Transcribe the lines exactly, beginning with the first line and stopping after the line that contains "click(648, 255)".

Records drawn from a data source:

━━━━━━━━━━━━━━━━━━━━━━━━━━━━━━

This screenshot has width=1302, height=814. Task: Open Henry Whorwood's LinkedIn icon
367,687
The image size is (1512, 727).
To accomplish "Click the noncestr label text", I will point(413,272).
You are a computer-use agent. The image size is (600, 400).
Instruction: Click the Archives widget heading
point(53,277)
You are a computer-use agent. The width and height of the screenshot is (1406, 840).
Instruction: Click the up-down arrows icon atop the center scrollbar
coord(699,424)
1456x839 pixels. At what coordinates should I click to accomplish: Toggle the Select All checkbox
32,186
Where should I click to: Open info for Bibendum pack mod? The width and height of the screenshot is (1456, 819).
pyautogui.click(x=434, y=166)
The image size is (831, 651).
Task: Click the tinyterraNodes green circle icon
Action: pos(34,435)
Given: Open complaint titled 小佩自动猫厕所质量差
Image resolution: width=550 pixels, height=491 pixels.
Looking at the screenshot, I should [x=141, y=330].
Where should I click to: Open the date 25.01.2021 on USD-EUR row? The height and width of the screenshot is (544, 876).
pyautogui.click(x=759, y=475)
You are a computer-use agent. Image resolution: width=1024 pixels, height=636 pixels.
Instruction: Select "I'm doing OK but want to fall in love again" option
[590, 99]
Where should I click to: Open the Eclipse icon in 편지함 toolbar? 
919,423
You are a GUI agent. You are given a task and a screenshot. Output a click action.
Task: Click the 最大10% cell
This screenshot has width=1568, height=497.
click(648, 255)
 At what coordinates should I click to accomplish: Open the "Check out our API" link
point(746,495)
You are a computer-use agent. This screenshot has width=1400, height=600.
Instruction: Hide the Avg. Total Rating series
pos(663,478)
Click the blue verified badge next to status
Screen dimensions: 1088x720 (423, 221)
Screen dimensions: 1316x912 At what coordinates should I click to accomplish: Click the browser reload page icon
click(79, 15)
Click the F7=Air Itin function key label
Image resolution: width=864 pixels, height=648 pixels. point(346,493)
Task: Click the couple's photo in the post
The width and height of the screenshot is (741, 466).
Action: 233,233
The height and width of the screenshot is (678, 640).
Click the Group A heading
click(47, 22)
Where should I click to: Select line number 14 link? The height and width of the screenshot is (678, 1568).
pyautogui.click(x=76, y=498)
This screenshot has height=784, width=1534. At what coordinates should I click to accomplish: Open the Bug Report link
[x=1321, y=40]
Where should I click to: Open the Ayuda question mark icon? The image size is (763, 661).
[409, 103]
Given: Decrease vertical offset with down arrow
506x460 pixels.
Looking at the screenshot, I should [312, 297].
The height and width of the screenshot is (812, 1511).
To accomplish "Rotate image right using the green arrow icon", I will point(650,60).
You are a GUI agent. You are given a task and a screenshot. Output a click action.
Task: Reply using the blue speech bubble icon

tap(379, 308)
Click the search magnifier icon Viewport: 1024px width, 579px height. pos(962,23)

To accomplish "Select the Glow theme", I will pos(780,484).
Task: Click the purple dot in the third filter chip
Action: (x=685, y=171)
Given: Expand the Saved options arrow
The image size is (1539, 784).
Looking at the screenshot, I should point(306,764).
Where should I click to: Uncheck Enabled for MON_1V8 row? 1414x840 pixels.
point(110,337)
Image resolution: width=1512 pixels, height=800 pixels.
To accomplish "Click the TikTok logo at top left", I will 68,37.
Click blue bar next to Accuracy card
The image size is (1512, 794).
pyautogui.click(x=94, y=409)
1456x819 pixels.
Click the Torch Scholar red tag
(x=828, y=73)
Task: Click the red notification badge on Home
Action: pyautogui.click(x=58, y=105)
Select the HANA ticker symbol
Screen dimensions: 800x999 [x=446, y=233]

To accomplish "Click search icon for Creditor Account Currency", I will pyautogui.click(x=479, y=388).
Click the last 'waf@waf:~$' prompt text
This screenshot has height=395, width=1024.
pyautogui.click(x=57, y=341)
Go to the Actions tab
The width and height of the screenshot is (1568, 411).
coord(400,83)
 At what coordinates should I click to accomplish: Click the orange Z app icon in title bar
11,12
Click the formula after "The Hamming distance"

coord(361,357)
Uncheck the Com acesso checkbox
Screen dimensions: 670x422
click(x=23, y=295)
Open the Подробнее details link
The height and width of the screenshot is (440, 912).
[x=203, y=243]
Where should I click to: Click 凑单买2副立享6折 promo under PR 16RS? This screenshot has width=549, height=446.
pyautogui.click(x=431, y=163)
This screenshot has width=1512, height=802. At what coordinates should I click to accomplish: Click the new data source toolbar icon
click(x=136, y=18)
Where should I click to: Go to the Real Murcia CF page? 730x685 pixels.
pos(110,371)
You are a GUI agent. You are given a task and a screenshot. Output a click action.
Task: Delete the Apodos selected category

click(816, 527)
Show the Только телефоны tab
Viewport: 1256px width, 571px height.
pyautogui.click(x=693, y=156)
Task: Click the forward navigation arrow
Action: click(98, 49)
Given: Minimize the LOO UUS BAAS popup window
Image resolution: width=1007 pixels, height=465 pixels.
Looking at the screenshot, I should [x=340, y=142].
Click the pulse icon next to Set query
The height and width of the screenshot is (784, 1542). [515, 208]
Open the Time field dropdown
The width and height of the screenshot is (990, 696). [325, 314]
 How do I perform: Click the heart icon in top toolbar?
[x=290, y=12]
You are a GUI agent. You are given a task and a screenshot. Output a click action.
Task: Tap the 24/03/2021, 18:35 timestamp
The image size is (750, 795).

━━━━━━━━━━━━━━━━━━━━━━━━━━━━━━

**Task response:**
This screenshot has width=1302, height=814. Task: Open Henry Whorwood's LinkedIn icon
367,687
The image size is (1512, 727).
To accomplish "Click the noncestr label text", I will point(413,272).
You are a computer-use agent. The image size is (600, 400).
Instruction: Click the Archives widget heading
point(53,277)
You are a computer-use agent. The width and height of the screenshot is (1406, 840).
Instruction: Click the up-down arrows icon atop the center scrollbar
coord(699,424)
1456x839 pixels. At what coordinates should I click to accomplish: Toggle the Select All checkbox
32,186
Where should I click to: Open info for Bibendum pack mod? The width and height of the screenshot is (1456, 819).
pyautogui.click(x=434, y=166)
The image size is (831, 651).
Task: Click the tinyterraNodes green circle icon
Action: pos(34,435)
Given: Open complaint titled 小佩自动猫厕所质量差
Image resolution: width=550 pixels, height=491 pixels.
Looking at the screenshot, I should [x=141, y=330].
Where should I click to: Open the date 25.01.2021 on USD-EUR row? The height and width of the screenshot is (544, 876).
pyautogui.click(x=759, y=475)
You are a computer-use agent. Image resolution: width=1024 pixels, height=636 pixels.
Instruction: Select "I'm doing OK but want to fall in love again" option
[590, 99]
Where should I click to: Open the Eclipse icon in 편지함 toolbar? 
919,423
You are a GUI agent. You are given a task and a screenshot. Output a click action.
Task: Click the 最大10% cell
This screenshot has width=1568, height=497.
click(648, 255)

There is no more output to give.